__Exercise aim__. Write each line out exactly, from the one containing "Task: Select the Text Shadow effect" through the final line of the data, and keep pictures out of the copy.

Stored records

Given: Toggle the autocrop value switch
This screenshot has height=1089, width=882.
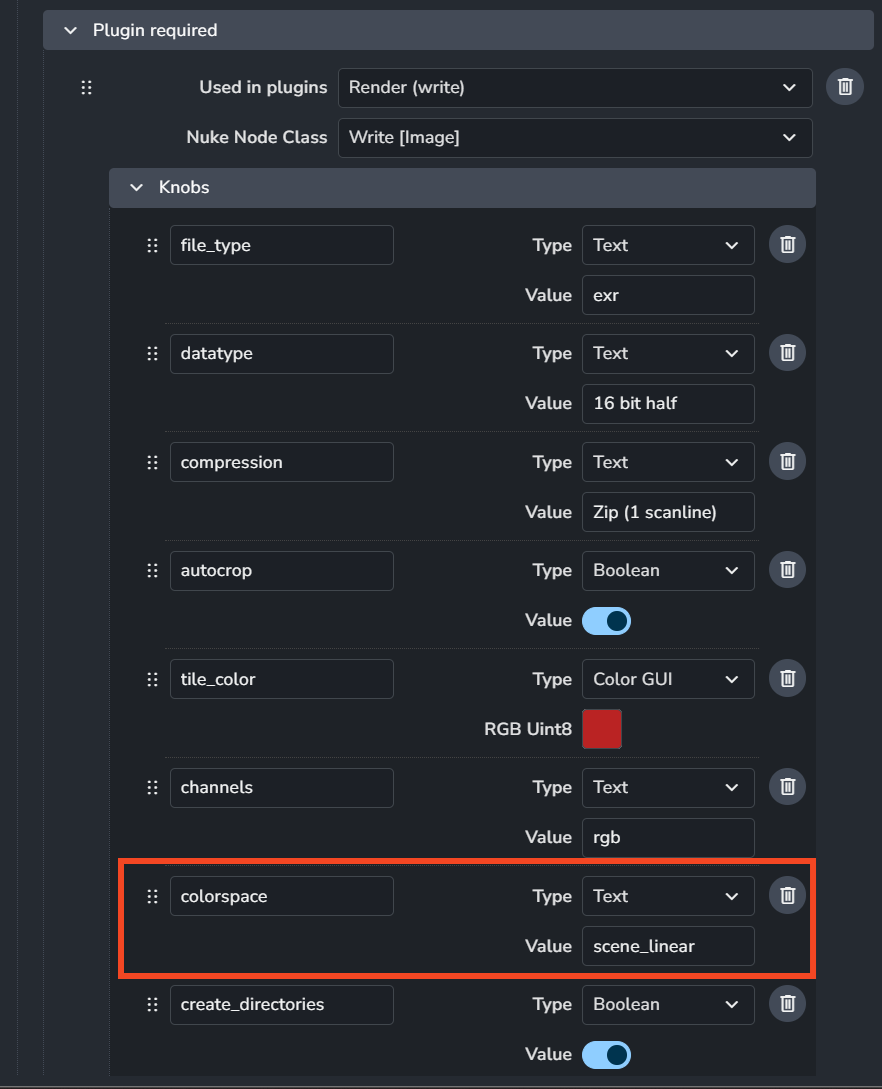Looking at the screenshot, I should click(x=606, y=621).

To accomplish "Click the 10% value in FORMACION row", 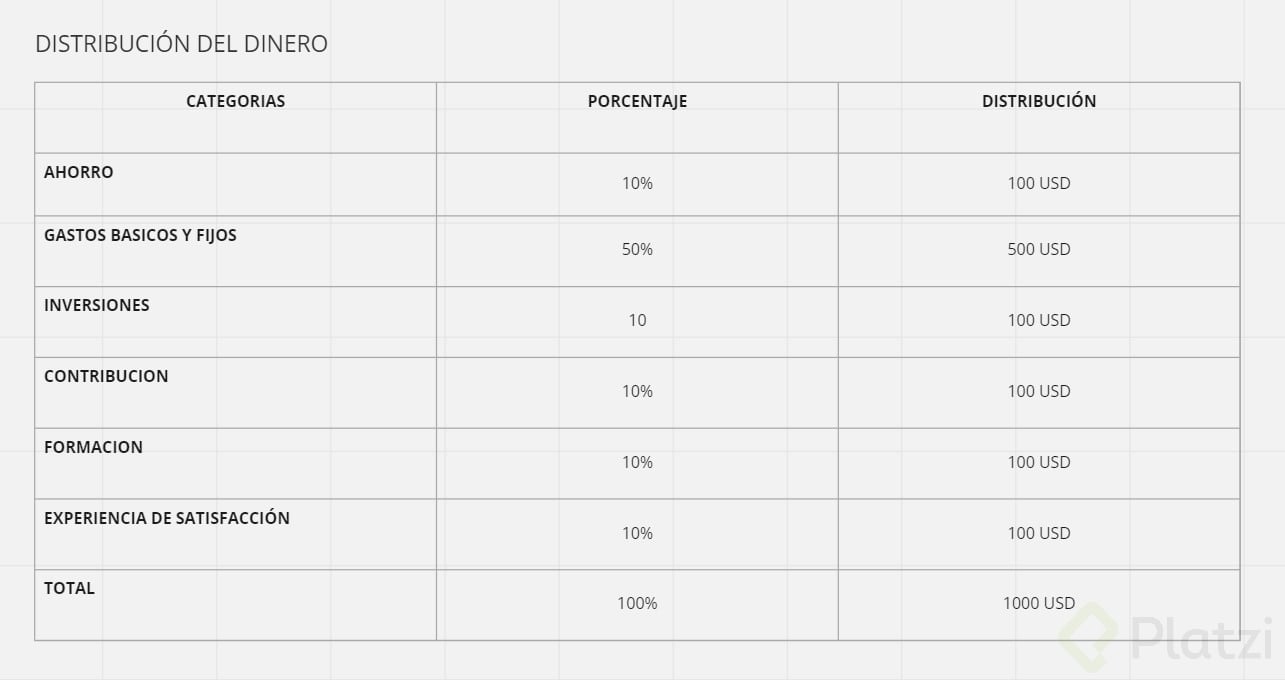I will 637,462.
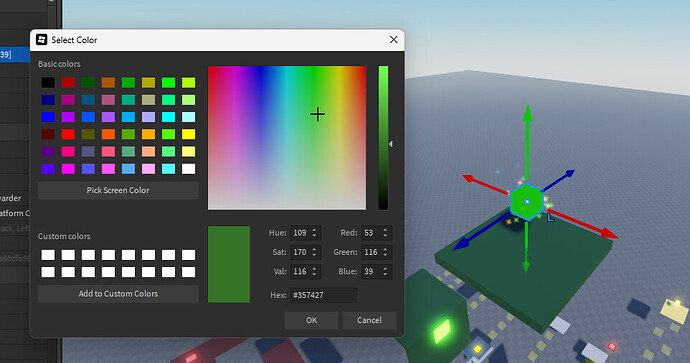This screenshot has height=363, width=690.
Task: Increase the Green value with up arrow
Action: click(x=385, y=249)
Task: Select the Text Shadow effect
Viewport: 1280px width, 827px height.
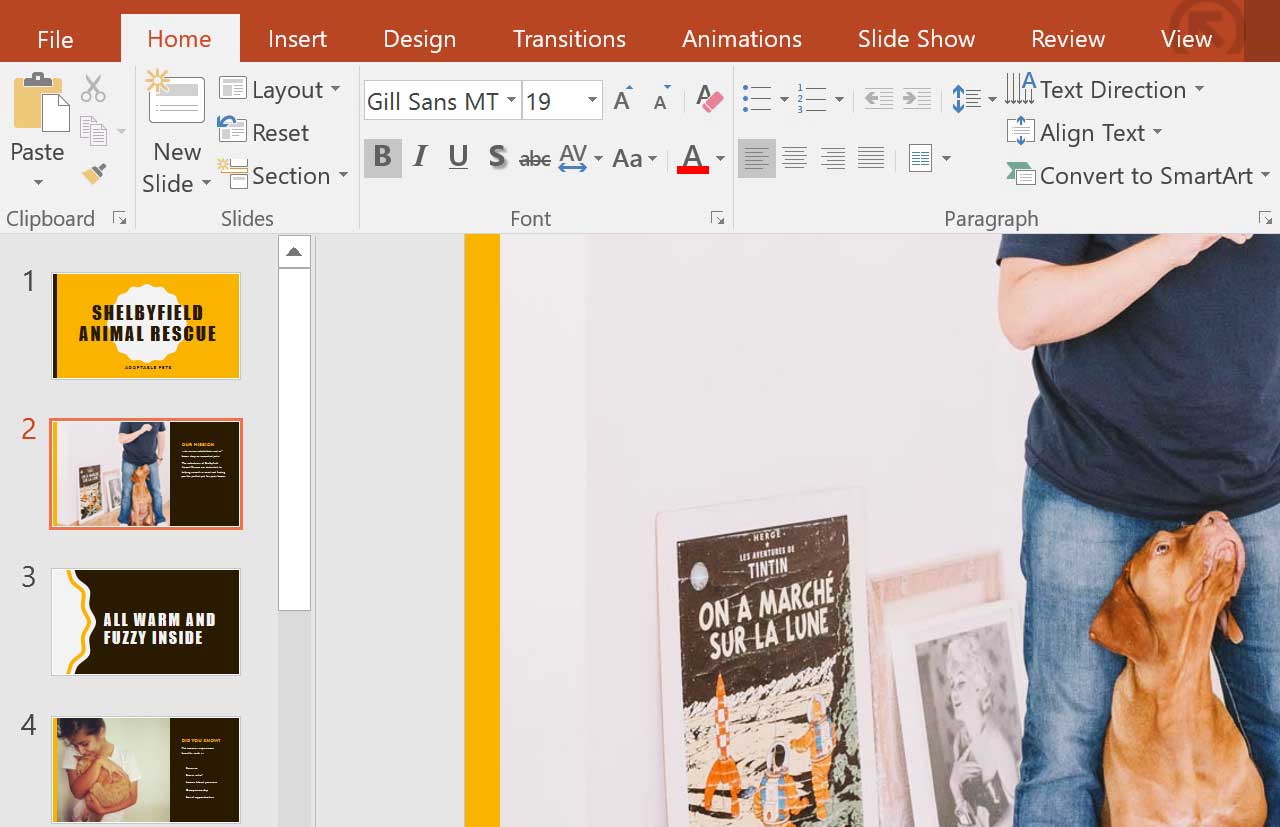Action: [497, 157]
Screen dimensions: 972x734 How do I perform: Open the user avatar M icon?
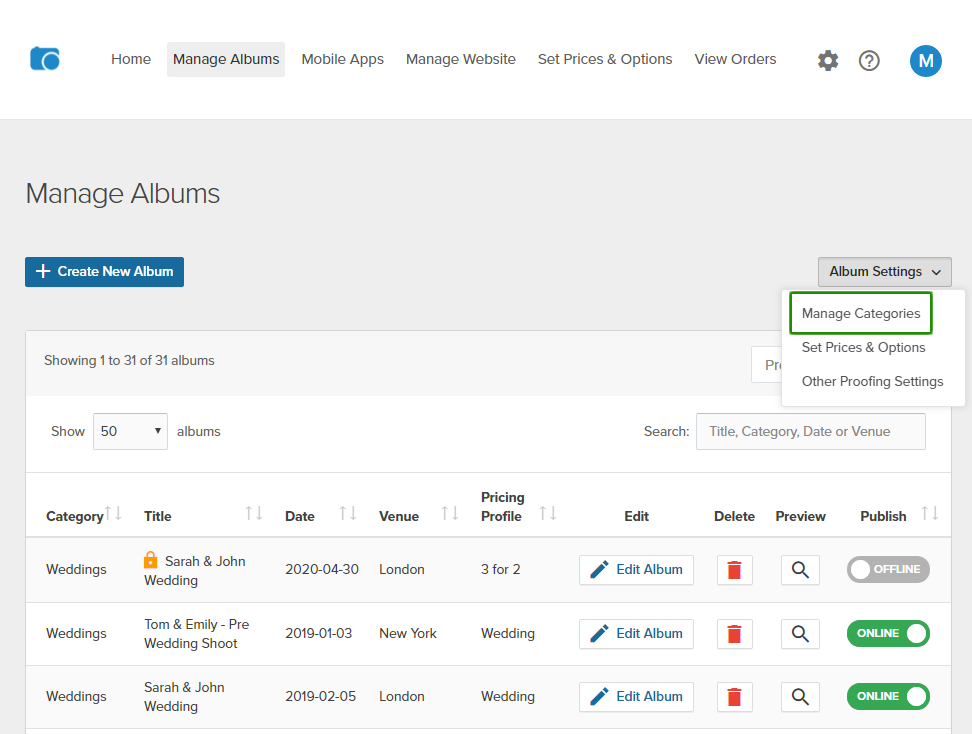pos(925,61)
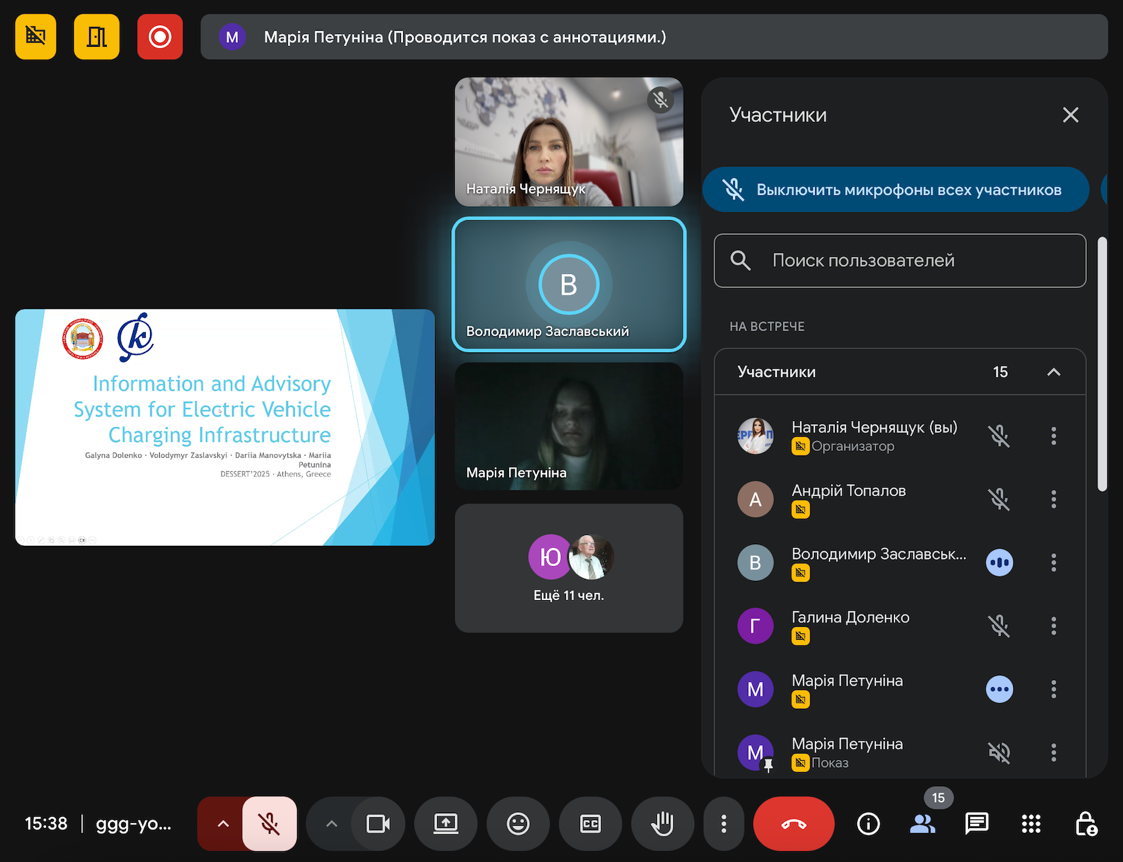Open more options for Галина Доленко

point(1053,626)
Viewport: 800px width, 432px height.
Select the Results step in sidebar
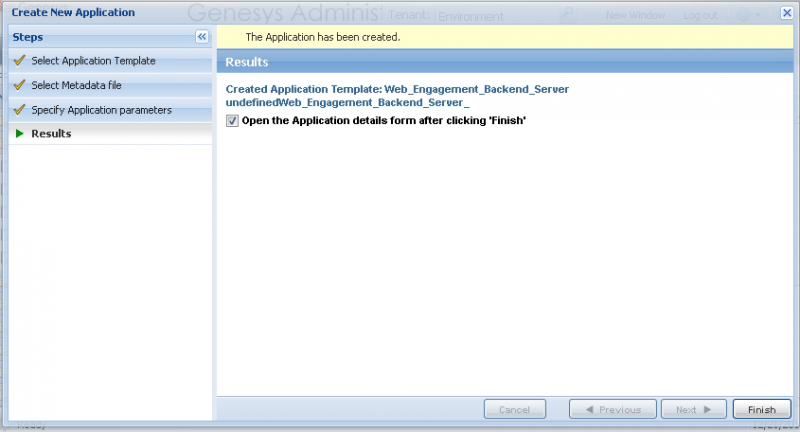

__Task solution__.
Task: Select the Text Shadow effect
Viewport: 1280px width, 827px height.
Action: [497, 157]
Screen dimensions: 972x734 How do I perform: Open the user avatar M icon?
pos(925,61)
Open more options for Галина Доленко

point(1053,626)
Viewport: 800px width, 432px height.
Select the Results step in sidebar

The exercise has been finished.